Setting up an Apache Spark Cluster
TweetInstalling Spark/pySpark
We will not deal with the actual setup of Spark and IPython on each machine in this post. To get that done you can follow the instructions in this blog-post
Configuring the Spark Cluster Manager
The first thing we will need is for the manager machine to be able to SSH into the worker machines. To do this we need to create an SSH-keypair.
1. Create SSH Keypair
Create an SSH-keypair using the following commands:
# Move into the .ssh folder
$ cd ~/.ssh
# Create a keypair.
$ ssh-keygen -t rsa
When asked for a name, name it something appropriate, like: sparkManagerKey
2. Worker Shortcuts
Open the SSH config file using nano ~/.ssh/config
and paste the following configuration settings for the penguins:
Host worker.one
HostName XXX.XXX.XXX.XXX
Port 22
User <USERNAME HERE>
IdentityFile ~/.ssh/sparkManagerKey
Host worker.two
HostName XXX.XXX.XXX.XXX
Port 22
User <USERNAME HERE>
IdentityFile ~/.ssh/sparkManagerKey
The benefit of doing this is that you can now refer to the worker machines using their given names. So if you want to SSH into one of the machines from your manager machine all you need to do is ssh worker.one
. However, this will not work now as the worker machine does not accept any incoming SSH-connections from this machine yet. We’ll deal with this in a second, first we’ll finish setting up the manager machine.
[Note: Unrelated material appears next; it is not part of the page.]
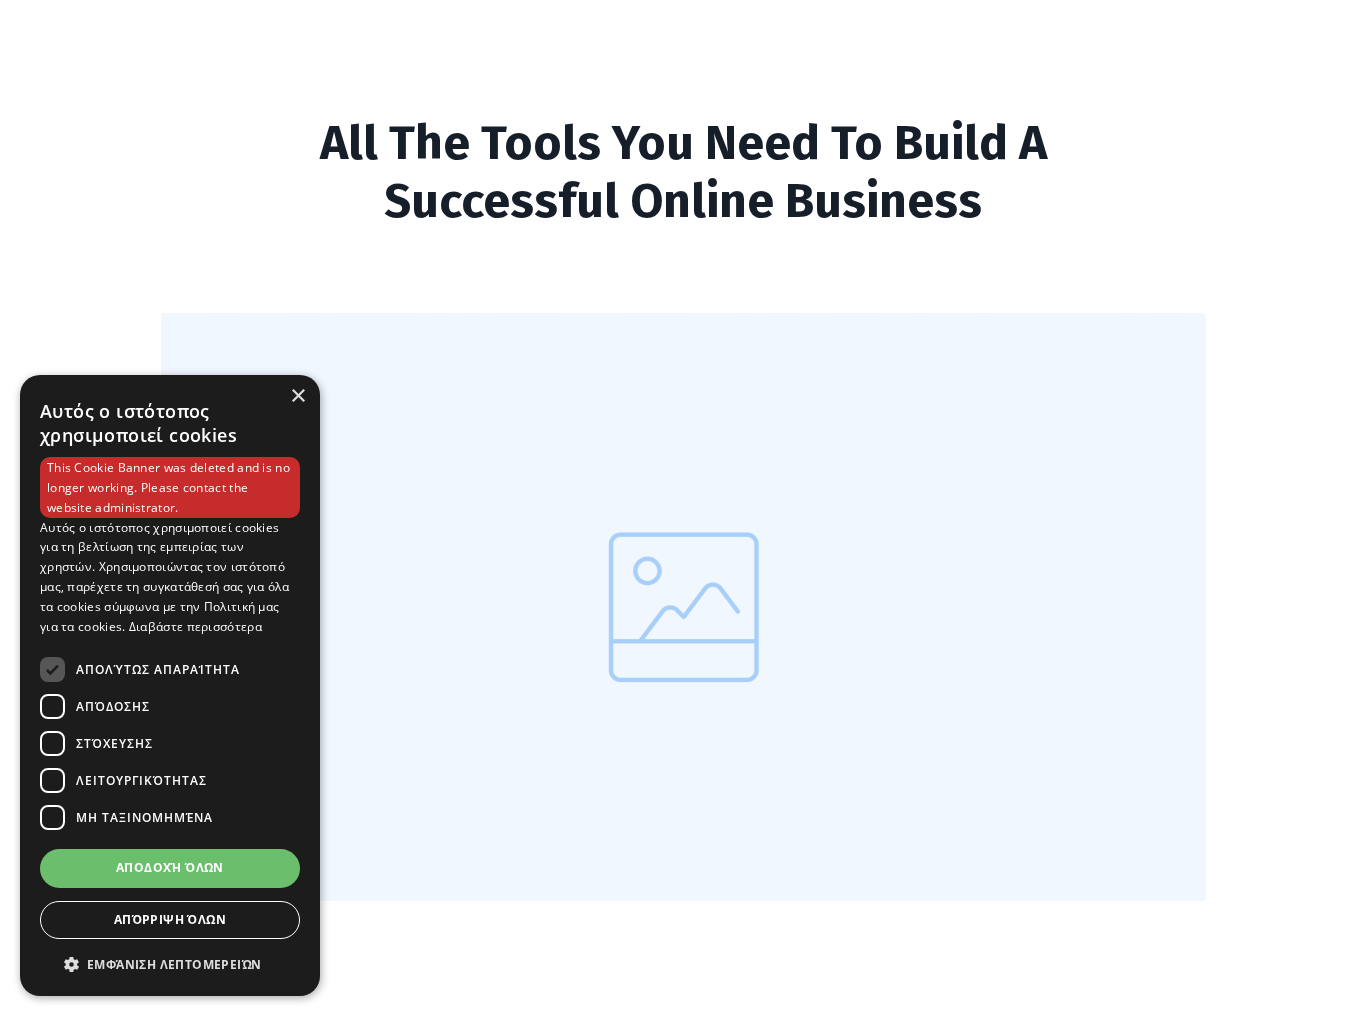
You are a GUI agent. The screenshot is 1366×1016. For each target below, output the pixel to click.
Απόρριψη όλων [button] (170, 919)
3. Configure the Spark Manager
Now we will need to configure the manager machine to know about its workers. Navigate into the spark installation folder and then go to the conf-directory (cd $SPARK_HOME/conf
). There are a number of files present here with the extension .template
. To look at the contents of the directory:
$ ls -la
drwxr-xr-x 2 spark.manager spark.manager 4096 Jun 19 17:06 .
drwxr-xr-x 13 spark.manager spark.manager 4096 Jun 19 17:06 ..
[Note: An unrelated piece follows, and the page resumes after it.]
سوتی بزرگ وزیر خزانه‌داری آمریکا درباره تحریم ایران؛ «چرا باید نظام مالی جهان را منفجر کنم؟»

-rw-r--r-- 1 spark.manager spark.manager 202 Jun 3 02:30 docker.properties.template
-rw-r--r-- 1 spark.manager spark.manager 303 Jun 3 02:30 fairscheduler.xml.template
-rw-r--r-- 1 spark.manager spark.manager 632 Jun 3 02:30 log4j.properties.template
-rw-r--r-- 1 spark.manager spark.manager 5565 Jun 3 02:30 metrics.properties.template
-rw-r--r-- 1 spark.manager spark.manager 80 Jun 3 02:30 slaves.template
-rw-r--r-- 1 spark.manager spark.manager 507 Jun 3 02:30 spark-defaults.conf.template
-rwxr-xr-x 1 spark.manager spark.manager 3318 Jun 3 02:30 spark-env.sh.template
We’ll copy the one named slaves.template
and configure the workers there.
$ cp slaves.template slaves
$ nano slaves
When opened paste the following configuration.
# Slaves file.
worker.one
worker.two
Here you can see how nice it is to have ‘shortcut’ names for the workers. If we every want to change something about their configuration we only need to change the SSH config file and Spark will know instantly.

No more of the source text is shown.